▶

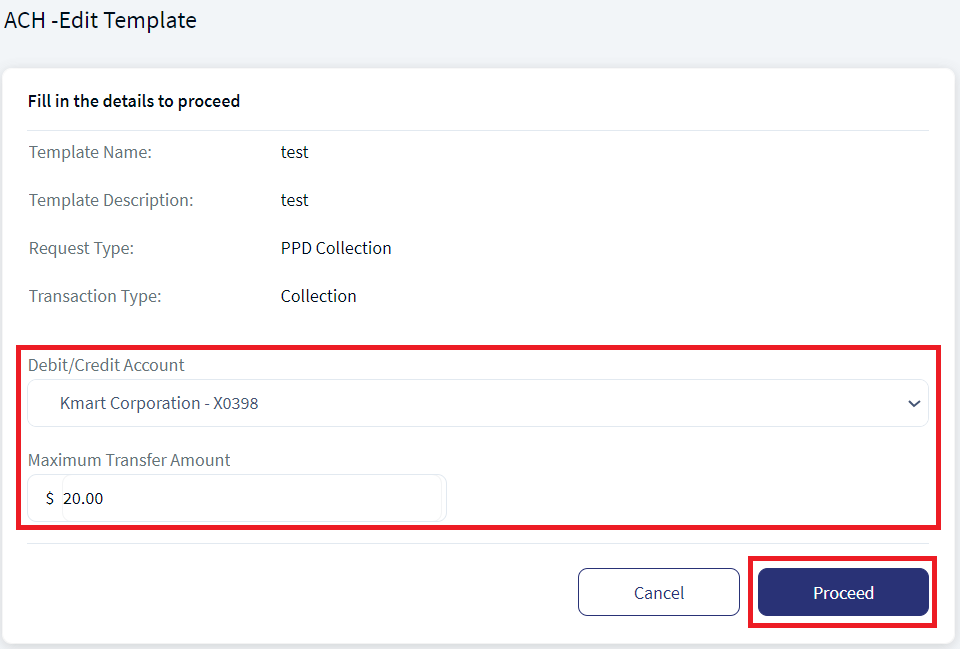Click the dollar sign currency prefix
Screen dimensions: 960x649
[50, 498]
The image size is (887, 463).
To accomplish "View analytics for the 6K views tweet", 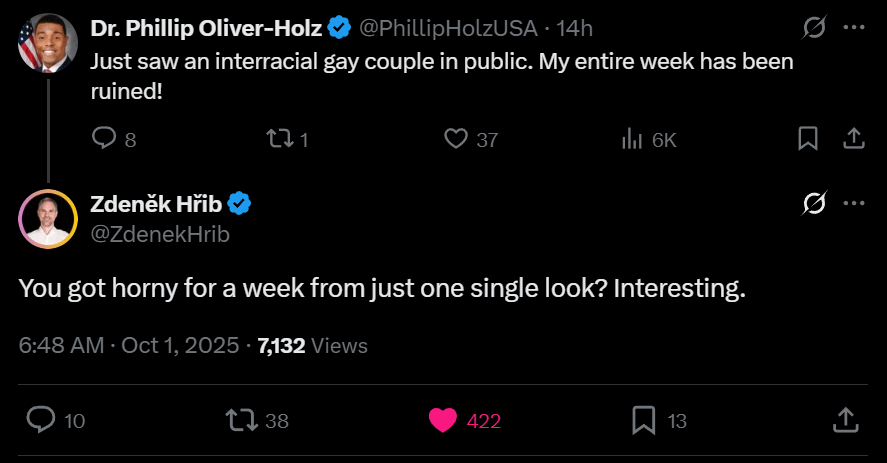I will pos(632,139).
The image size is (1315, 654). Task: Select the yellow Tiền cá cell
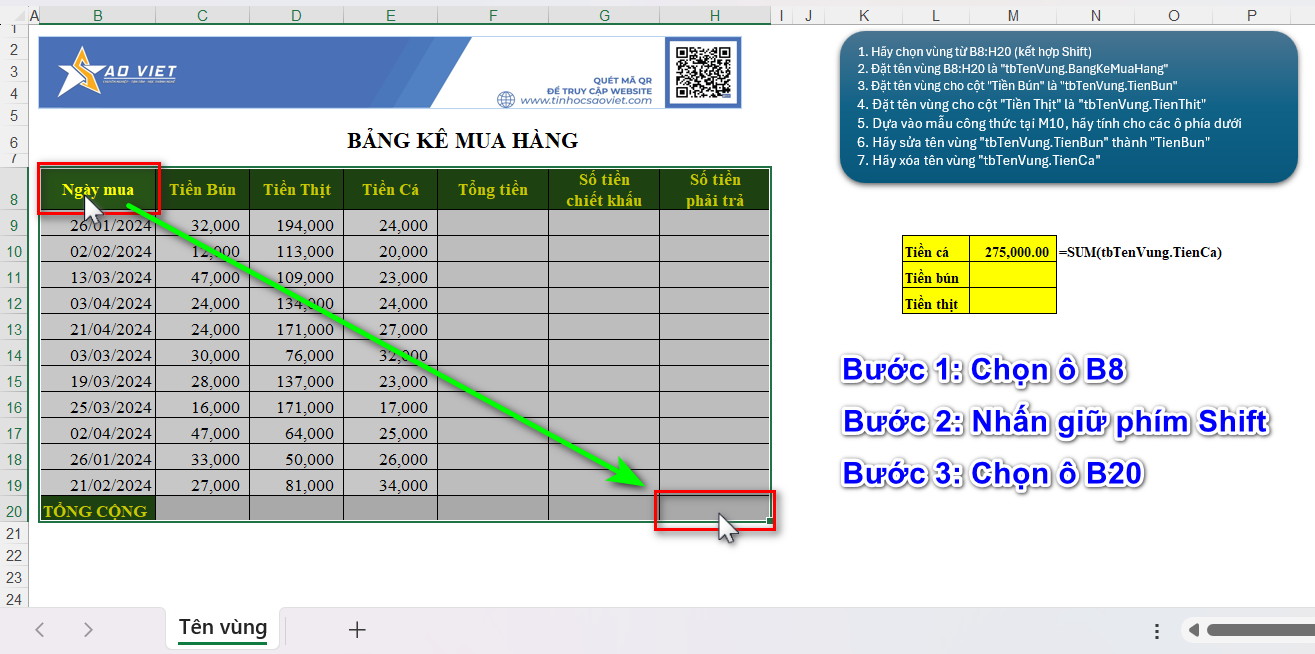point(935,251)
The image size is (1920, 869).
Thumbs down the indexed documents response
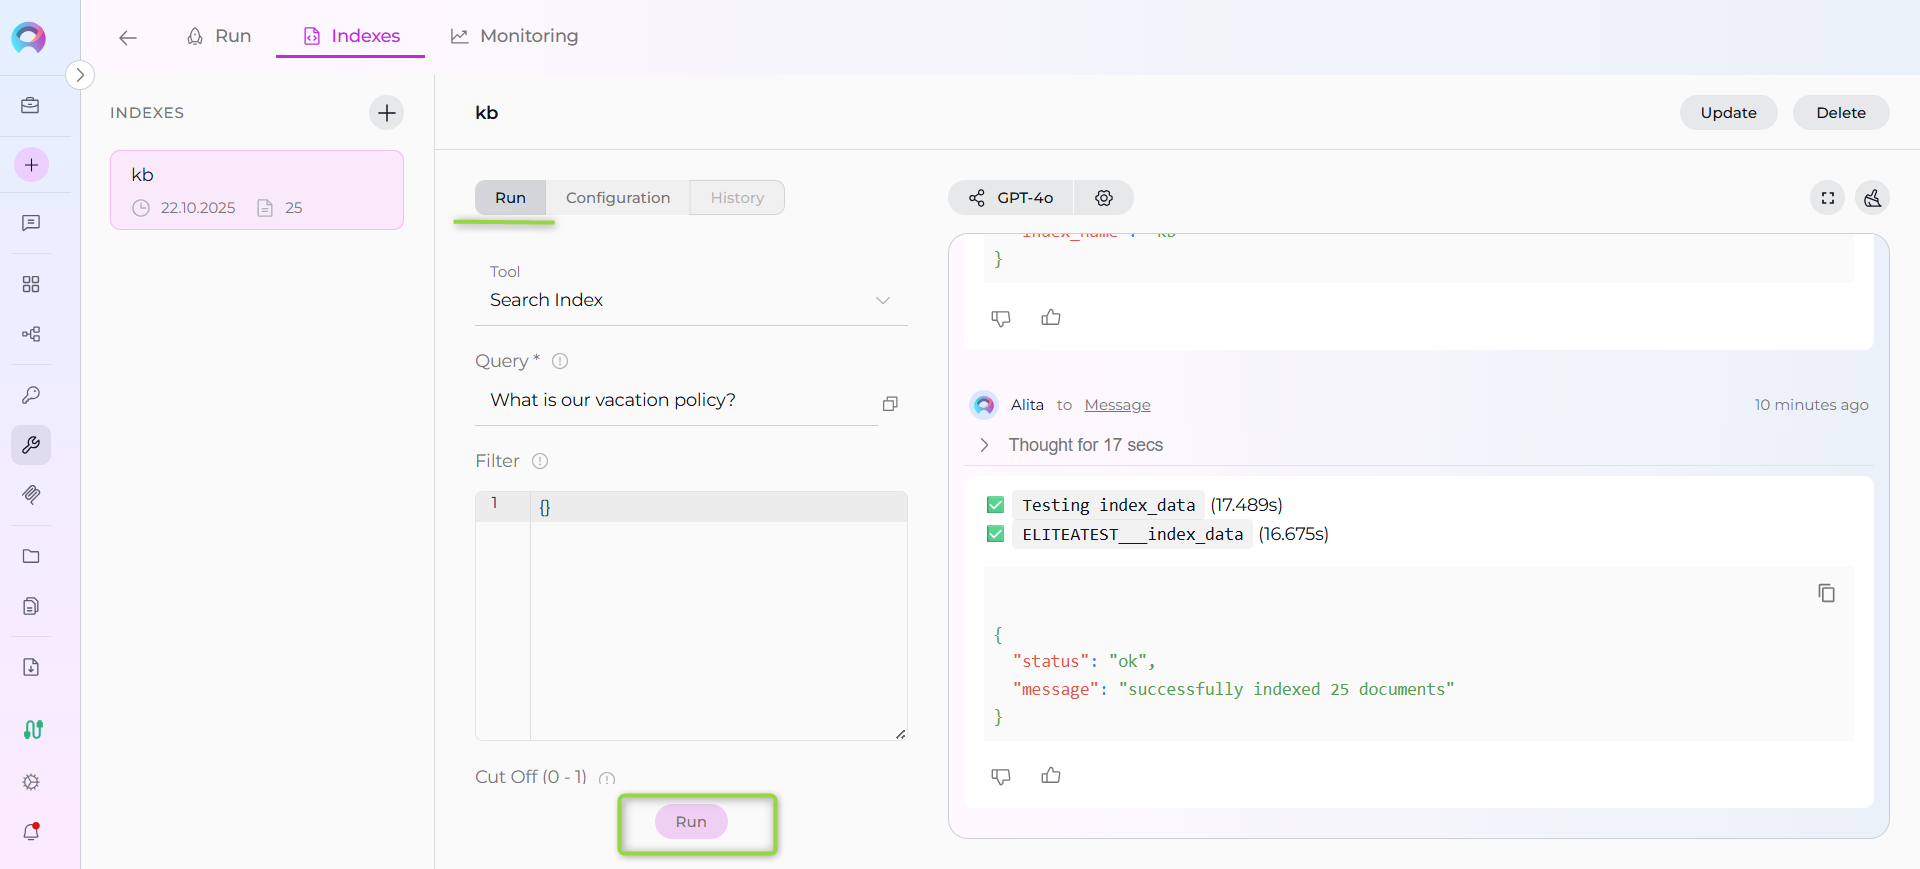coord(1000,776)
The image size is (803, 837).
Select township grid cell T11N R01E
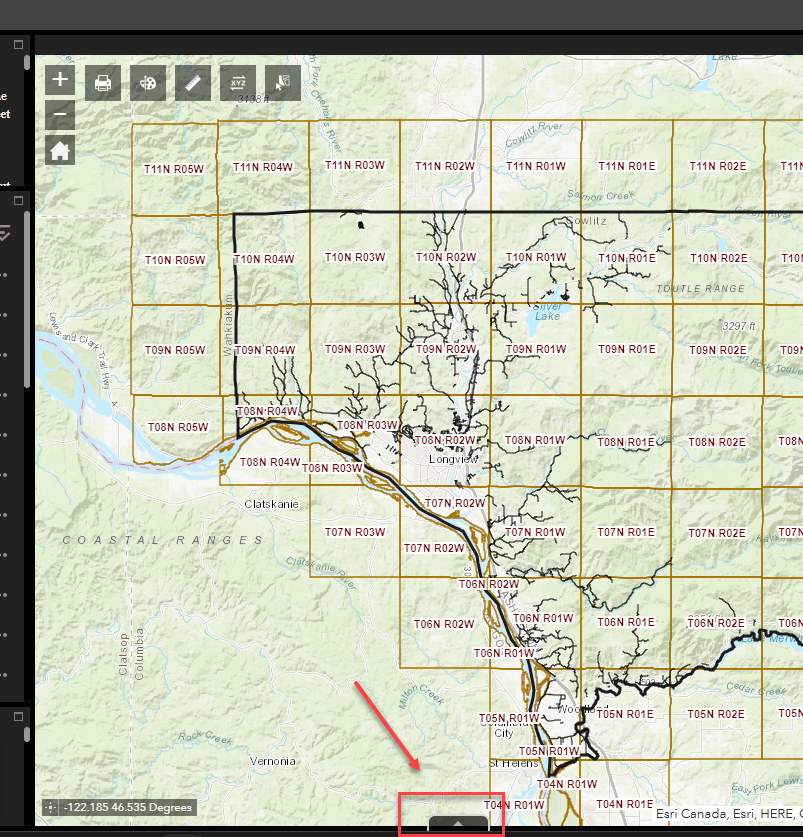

◀
▶

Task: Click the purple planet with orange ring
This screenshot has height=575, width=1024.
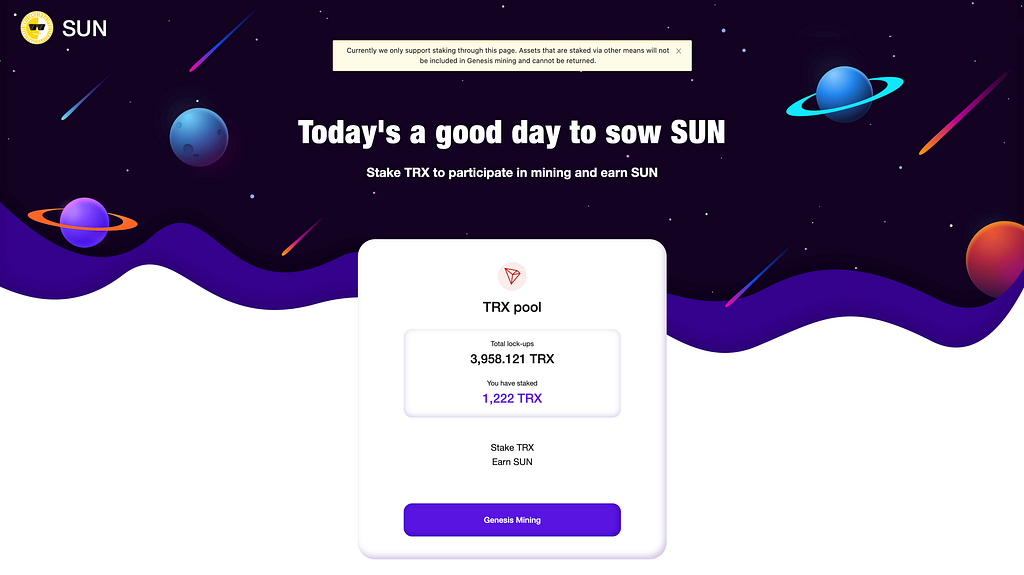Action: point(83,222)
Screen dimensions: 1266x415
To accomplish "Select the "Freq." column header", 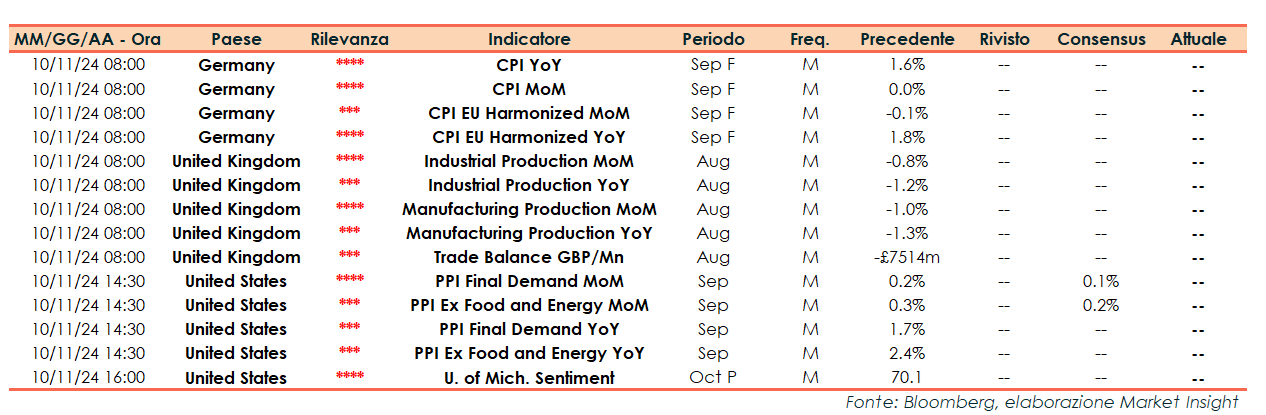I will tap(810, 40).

◀

# Your objective
Repeat exactly the lines above, beginning at the one containing "The image size is (1315, 654)." and ending at the one containing "Select township grid cell T11N R01E". Do not carry over any pictures.

# Task solution
The image size is (1315, 654). Task: Select the yellow Tiền cá cell
point(935,251)
The image size is (1920, 869).
Thumbs down the indexed documents response
coord(1000,776)
The image size is (803, 837).
Select township grid cell T11N R01E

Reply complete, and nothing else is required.